I am not in many of the pictures, it’s true. Cam, as driver, had his hands busy. There are a few photographs: with friends we met up with along the way; a shot of me perching on a lookout, on that crest in Wisconsin. And in the landscapes, where we moved as swift as Berry’s man on his boat, there is no trace of us: just the open road, the wide expanse of America. Fields of corn, swells of fat, grassy hills, dappled summer deciduous forest, the sheer and striking evergreen mountains that make up the Northwest. Through a car’s windshield, you can capture everything; if you leave out the frame of the vehicle, it becomes the untouchable canvas of the country, unmarked by story. That’s where our memories come in; where they prove most invaluable.
I think of the line in the Berry poem, before the jab of the finish: “after he had had it he would still / have it. It would be there.” After we had had our trip, we will still have it. “With a flick / of a switch, there it would be.” The poem is still cynical, but as long as my (digital) memory holds, that statement is true. In the face of relative existential impermanence, it’s comforting. There will still be the things that we saw and did that I did not put into the digital ether. For the rest of our lives, I will still be able to turn to Cam, and say: “Remember that time in Montana, when we…?” And on our last leg of the journey, driving from Billings clear to Portland, Oregon, I was so astounded by the beauty all around us that after taking as many photos as I could, I gave up.

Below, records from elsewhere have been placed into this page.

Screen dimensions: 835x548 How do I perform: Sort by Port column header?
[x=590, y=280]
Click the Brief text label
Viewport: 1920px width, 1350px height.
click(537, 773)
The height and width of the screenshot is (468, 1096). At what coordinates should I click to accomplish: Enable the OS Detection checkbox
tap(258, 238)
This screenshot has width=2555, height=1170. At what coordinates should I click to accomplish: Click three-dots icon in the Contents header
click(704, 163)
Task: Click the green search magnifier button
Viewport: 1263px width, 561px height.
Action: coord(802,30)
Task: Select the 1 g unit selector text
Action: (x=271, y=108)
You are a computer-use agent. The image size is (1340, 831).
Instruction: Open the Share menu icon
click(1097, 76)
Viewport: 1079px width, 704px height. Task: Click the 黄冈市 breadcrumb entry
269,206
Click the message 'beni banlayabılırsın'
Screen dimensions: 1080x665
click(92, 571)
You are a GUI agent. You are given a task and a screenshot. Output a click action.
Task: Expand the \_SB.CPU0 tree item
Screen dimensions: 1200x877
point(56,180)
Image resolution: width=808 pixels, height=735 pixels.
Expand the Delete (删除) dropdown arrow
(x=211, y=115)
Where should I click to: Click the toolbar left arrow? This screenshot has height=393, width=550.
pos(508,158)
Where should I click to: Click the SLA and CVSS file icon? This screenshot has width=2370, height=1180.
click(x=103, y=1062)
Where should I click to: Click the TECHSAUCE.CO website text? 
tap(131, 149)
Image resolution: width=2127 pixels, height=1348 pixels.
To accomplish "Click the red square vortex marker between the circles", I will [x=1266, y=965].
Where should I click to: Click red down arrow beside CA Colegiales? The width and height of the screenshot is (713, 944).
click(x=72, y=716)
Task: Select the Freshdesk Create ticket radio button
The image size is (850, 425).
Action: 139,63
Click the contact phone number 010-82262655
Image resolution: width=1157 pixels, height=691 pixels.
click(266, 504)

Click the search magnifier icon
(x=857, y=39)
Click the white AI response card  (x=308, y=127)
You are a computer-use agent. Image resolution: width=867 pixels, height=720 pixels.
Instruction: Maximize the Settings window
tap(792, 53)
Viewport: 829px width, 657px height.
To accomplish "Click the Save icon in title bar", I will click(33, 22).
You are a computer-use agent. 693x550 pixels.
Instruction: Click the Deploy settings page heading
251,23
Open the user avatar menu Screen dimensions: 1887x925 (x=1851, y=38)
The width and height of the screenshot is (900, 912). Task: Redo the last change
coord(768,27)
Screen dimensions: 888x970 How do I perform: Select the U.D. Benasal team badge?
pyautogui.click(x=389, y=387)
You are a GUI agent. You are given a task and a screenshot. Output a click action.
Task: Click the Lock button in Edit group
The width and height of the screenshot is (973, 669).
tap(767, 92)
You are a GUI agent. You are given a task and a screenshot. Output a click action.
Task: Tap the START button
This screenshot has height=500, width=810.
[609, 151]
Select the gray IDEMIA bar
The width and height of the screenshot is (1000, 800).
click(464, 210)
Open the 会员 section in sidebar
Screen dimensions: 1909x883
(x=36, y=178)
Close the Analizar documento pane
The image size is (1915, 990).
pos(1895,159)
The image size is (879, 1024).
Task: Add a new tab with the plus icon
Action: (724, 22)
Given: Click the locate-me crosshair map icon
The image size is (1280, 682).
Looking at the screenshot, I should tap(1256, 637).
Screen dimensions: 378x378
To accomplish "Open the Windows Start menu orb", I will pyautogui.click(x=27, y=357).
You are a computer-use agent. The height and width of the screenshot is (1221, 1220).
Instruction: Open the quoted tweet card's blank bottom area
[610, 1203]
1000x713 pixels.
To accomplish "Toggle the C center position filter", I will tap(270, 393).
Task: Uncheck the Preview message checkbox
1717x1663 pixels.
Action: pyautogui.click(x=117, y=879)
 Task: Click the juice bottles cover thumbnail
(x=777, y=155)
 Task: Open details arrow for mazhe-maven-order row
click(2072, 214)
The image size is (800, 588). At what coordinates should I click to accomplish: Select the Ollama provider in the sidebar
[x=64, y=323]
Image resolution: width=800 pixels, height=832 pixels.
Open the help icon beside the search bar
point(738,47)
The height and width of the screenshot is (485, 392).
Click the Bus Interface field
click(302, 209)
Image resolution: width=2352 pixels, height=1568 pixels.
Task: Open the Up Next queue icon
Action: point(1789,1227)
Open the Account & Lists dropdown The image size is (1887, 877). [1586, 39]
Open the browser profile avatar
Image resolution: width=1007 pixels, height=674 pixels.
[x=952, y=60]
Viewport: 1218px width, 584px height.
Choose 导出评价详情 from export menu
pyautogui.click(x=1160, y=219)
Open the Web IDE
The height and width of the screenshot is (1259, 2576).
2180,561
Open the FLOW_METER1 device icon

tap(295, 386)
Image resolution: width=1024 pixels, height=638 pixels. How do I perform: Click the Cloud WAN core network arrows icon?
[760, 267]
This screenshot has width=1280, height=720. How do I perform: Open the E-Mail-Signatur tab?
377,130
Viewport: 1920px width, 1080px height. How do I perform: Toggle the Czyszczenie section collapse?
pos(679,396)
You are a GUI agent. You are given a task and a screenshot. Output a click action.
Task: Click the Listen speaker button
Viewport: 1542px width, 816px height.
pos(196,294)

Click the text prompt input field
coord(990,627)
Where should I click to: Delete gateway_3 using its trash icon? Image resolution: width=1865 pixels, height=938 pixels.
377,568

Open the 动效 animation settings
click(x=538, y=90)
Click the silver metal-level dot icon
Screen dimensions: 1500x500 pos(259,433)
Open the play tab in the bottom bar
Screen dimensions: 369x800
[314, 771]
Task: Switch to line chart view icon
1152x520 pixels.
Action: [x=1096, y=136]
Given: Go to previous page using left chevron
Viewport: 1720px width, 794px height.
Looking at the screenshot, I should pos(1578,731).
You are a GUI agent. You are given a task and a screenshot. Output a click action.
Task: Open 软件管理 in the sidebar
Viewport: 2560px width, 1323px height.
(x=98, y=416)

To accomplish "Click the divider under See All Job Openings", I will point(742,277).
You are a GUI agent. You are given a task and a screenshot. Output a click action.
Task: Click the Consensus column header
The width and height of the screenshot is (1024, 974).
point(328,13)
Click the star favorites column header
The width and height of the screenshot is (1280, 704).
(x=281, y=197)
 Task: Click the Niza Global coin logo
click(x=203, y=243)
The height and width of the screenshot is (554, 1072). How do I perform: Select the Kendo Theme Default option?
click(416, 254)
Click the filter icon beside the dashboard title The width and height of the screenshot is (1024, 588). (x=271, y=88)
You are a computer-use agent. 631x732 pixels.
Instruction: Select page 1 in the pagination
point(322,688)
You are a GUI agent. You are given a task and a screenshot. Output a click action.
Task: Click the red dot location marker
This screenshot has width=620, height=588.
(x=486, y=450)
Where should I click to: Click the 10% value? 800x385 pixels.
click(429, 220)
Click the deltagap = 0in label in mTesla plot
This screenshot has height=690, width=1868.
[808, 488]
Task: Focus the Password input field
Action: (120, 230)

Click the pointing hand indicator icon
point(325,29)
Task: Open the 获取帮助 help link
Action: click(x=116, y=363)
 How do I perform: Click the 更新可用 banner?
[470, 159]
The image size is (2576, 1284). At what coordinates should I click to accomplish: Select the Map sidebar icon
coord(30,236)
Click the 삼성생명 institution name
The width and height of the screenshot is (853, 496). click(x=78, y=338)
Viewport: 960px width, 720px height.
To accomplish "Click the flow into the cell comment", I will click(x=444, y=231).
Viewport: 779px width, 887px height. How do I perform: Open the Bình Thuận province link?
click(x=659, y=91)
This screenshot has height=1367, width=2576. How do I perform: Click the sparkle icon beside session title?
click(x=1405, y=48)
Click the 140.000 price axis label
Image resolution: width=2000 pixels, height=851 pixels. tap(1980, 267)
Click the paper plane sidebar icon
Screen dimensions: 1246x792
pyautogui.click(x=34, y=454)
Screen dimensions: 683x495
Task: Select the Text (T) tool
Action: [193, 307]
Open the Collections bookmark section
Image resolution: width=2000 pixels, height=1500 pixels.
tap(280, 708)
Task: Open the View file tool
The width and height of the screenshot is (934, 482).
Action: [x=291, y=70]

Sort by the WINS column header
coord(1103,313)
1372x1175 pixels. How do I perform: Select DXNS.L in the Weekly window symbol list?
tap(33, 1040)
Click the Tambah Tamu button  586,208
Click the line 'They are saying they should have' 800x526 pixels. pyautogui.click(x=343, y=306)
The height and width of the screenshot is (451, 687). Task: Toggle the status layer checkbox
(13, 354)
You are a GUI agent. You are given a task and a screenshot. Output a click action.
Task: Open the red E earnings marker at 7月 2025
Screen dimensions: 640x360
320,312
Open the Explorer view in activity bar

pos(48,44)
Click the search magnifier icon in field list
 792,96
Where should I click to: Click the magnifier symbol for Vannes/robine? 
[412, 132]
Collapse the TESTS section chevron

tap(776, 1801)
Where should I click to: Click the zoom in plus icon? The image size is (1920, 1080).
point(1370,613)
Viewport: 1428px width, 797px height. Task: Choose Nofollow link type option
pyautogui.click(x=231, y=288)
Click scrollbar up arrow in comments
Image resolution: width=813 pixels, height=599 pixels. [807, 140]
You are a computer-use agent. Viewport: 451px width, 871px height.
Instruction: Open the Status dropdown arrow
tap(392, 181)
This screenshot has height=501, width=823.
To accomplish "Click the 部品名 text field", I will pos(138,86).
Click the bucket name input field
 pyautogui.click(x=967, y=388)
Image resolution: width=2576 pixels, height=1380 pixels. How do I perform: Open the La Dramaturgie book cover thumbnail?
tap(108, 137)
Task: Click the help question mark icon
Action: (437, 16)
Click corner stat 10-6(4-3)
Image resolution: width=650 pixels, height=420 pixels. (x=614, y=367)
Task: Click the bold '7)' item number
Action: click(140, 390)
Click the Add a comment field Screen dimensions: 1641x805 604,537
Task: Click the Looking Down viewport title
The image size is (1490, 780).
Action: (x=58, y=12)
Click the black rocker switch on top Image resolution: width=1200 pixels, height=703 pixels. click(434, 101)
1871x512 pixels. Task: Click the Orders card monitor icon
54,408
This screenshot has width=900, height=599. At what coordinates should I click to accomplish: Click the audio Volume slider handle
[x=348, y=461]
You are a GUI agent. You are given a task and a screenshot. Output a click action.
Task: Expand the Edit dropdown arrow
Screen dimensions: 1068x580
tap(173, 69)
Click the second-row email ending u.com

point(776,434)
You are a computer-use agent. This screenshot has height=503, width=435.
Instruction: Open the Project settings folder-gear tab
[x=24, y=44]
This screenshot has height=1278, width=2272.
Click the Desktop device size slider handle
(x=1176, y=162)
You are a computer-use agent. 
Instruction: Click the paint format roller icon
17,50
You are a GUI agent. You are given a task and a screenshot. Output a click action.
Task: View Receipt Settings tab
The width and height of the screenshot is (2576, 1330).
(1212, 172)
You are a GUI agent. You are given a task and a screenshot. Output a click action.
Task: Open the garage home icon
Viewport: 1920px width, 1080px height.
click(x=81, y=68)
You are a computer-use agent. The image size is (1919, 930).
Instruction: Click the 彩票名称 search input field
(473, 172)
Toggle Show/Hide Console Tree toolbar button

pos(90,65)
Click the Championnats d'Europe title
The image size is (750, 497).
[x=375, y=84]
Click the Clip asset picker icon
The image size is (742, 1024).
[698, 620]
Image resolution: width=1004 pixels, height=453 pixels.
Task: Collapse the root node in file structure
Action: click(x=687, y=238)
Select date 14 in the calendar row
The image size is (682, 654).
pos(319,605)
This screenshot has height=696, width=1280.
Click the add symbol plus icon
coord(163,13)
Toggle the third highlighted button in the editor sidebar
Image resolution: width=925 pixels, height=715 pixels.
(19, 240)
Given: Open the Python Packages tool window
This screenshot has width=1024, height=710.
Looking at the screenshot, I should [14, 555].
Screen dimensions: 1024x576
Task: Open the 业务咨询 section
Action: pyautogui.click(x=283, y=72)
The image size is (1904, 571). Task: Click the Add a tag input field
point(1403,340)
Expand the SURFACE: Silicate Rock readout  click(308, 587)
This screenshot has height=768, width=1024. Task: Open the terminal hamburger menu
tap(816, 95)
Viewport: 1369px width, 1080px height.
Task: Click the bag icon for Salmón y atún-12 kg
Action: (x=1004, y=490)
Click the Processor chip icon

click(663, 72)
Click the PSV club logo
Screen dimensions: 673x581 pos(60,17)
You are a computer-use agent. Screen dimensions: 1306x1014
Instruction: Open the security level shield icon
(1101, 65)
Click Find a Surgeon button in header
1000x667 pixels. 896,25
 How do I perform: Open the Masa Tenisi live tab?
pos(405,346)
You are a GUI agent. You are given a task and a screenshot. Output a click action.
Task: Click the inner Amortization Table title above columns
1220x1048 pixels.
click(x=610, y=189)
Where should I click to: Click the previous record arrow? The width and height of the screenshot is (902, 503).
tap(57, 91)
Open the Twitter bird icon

Sometimes, the camera does not function like the eye. The first red sun I’ve ever seen, the startling rock faces that wrap around the freeway as you drive west. Sometimes, you must leave certain gestures and landscapes to memory. I think about Montana a lot. I think about the hills and the sky. The motel we stayed at; the tiny rabbit we saw walking back from Albertsons, crouching in a parking lot. There is no documentation of this except for what I have told you now. But we did live it. And I did live it. And we constructed it, it’s true, but we have also constructed it with more love than one constructs most things.